_Data for the task_.
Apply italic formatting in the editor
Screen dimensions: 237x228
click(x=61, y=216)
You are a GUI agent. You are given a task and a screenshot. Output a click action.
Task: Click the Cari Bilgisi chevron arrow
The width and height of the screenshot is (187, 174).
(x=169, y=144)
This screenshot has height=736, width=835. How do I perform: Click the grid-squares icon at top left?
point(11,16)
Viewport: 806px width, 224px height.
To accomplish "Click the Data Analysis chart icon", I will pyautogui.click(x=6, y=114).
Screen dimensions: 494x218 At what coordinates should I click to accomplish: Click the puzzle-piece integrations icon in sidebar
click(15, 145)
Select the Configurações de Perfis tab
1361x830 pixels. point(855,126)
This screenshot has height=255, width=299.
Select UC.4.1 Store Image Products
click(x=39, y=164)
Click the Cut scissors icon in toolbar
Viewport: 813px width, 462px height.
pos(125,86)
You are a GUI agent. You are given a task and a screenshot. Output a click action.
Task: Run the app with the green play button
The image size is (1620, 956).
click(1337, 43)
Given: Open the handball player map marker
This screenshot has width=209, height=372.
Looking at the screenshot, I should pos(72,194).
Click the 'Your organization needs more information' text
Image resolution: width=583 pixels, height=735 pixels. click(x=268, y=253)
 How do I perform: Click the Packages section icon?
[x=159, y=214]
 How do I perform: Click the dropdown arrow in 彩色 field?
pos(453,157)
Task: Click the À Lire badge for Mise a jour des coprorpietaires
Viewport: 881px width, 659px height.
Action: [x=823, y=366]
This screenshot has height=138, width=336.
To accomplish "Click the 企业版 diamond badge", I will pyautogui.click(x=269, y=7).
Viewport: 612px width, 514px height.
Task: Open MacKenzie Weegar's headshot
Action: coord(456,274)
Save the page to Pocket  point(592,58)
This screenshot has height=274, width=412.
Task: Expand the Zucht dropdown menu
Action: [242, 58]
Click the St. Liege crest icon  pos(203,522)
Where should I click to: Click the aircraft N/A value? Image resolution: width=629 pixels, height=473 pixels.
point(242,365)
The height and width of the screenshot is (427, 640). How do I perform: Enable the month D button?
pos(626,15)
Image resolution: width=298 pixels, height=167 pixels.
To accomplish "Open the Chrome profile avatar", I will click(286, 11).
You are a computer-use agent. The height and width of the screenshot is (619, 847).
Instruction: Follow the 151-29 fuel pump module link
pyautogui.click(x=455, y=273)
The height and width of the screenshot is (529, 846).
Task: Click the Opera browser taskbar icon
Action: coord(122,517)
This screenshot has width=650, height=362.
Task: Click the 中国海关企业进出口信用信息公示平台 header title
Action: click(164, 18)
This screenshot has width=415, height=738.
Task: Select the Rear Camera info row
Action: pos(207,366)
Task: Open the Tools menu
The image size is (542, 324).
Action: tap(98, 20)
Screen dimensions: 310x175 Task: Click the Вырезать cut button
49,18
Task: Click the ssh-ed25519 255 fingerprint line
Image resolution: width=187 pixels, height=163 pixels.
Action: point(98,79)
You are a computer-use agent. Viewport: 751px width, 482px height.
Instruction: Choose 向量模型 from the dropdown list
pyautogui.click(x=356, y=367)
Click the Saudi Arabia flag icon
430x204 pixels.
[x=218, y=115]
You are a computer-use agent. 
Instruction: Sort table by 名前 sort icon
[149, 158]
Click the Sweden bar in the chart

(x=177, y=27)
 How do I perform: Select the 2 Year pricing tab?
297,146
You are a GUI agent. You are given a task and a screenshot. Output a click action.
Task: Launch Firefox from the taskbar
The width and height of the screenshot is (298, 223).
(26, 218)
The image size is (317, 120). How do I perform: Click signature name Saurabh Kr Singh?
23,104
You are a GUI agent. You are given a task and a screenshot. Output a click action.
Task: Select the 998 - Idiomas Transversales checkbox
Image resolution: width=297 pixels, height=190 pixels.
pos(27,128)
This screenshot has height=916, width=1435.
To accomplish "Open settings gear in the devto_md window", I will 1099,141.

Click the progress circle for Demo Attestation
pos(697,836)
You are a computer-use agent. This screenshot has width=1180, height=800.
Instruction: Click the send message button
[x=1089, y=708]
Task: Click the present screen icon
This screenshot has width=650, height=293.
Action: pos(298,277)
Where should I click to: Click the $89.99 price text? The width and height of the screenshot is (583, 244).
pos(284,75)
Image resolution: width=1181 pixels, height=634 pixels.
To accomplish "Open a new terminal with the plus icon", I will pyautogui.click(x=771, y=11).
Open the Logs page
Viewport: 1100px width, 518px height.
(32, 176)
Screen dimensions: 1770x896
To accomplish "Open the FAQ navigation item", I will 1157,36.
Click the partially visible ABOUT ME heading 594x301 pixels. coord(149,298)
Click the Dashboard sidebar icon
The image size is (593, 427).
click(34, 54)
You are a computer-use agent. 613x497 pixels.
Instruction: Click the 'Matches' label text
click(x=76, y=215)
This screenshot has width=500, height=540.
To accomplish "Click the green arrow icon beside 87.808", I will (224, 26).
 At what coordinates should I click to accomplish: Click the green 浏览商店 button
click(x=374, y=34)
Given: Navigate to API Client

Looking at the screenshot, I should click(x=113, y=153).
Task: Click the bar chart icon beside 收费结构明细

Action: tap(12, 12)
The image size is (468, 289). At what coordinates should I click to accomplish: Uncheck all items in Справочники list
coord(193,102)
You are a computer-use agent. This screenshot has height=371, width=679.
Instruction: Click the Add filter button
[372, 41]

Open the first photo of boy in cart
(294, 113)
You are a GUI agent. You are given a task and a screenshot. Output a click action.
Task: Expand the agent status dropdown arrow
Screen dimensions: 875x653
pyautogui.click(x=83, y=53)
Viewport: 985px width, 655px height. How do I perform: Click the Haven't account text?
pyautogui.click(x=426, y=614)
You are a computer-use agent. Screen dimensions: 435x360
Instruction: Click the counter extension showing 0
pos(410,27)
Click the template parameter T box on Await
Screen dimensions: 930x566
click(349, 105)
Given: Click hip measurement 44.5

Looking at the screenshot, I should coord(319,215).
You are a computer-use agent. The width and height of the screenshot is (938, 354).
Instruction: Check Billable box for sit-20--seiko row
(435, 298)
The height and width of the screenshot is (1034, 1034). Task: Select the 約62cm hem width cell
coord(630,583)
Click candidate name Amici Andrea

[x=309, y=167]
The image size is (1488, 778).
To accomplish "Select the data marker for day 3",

_What needs to be done_.
Would you filter the entries above and keep each line that has the word "marker"?

_Reply_.
Given: Open the handball player map marker
To accomplish "Select the data marker for day 3",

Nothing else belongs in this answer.